The introduction of a structuring language for comments implies a mixing at some level of the language being documented and the language in which the documentation is expressed. This mixing can happen in one of three ways:

1.: Provide a system which can integrate the languages at a level higher than the file level. In this way, the system would provide mechanism to edit code where the code would be brought up in the programmers favorite editor, but the documentation would be brought up in a SGML editor. This gives the best of both worlds. A text editor is used for code, but a more powerful WYSIWYG editor can be used to construct the documentation.
2.: Provide a system where the code is described as part of the documentation system. In this system, the code is extracted from the documentation for compilation purposes. This is the literate programming environment envisioned by Knuth.
3.: Provide a system where the structure of the documentation is described inside of comments in the source code, and then the whole thing is massaged into a useful shape by a processor which turns the code/comment combination into a nice document.

Of these three alternatives I think the first is the cleanest, and it could be the most programmer friendly. However, it also involves the most work, especially if it is to be truly programmer friendly. It involves much more work than the latter two options. In addition, it would require a great deal of trial and error to arrive at a system which was flexible enough to be used for serious development. The second choice seems nice in theory, but I fear that this ``literary'' nature of development is quite foreign to many developers. The extra processing of turning documentation into code could also add too much extra time in the edit-compile-debug loop for it to be useful in practice. Thus, the third alternative was chosen. It has the advantage that the source is always kept in a state which can be compiled.

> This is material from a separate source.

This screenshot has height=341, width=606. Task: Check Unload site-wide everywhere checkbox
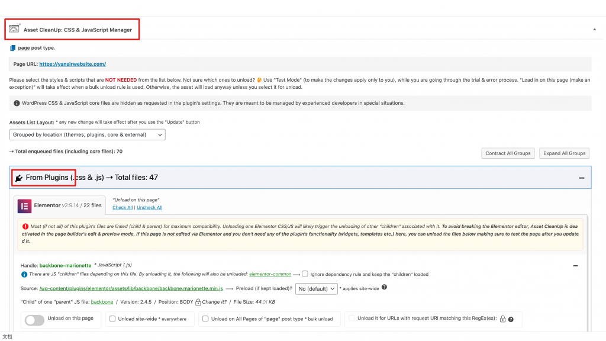click(x=112, y=319)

Reference documents will be assembled out of the documentation in the comments and the information extracted directly from the source code. This mixing of source code objects and comment objects in the same place requires a processor to mesh the two languages and rearrange the derived SGML objects into a coherent reference document.

Language and Comment Elements

The code units in a source file will be called ``language elements''. This includes for example a class definition, a function definition, a definition of one or more variables, a class declaration, a function declaration, etc. Basically, a language element is any complete statement in the grammar for the language. These are the pieces of the language which can have comment elements associated with them. Likewise, the comment elements are the comments which must precede the language element with which they are associated. So, for example, the following code fragment shows a function definition along with its associated comment.

// <div>
// <p> This function computes the area of a triangle and returns the
// result.
// </div>
float triangle::area() \{
  return (0.5 * base() * height());
\};

In this example, the code element is the definition of the function triangle::area(). The comment element preceding the definition is associated with the function. This pair will be converted into one piece of the documentation generated by the documentation extractor.

While comment elements can be provided for any C++ language elements or preprocessor elements, all comments will not be extracted. Initially, comments will only be extracted for functions and classes. Later elements like ``#define''s, structs, enums, etc. will be added.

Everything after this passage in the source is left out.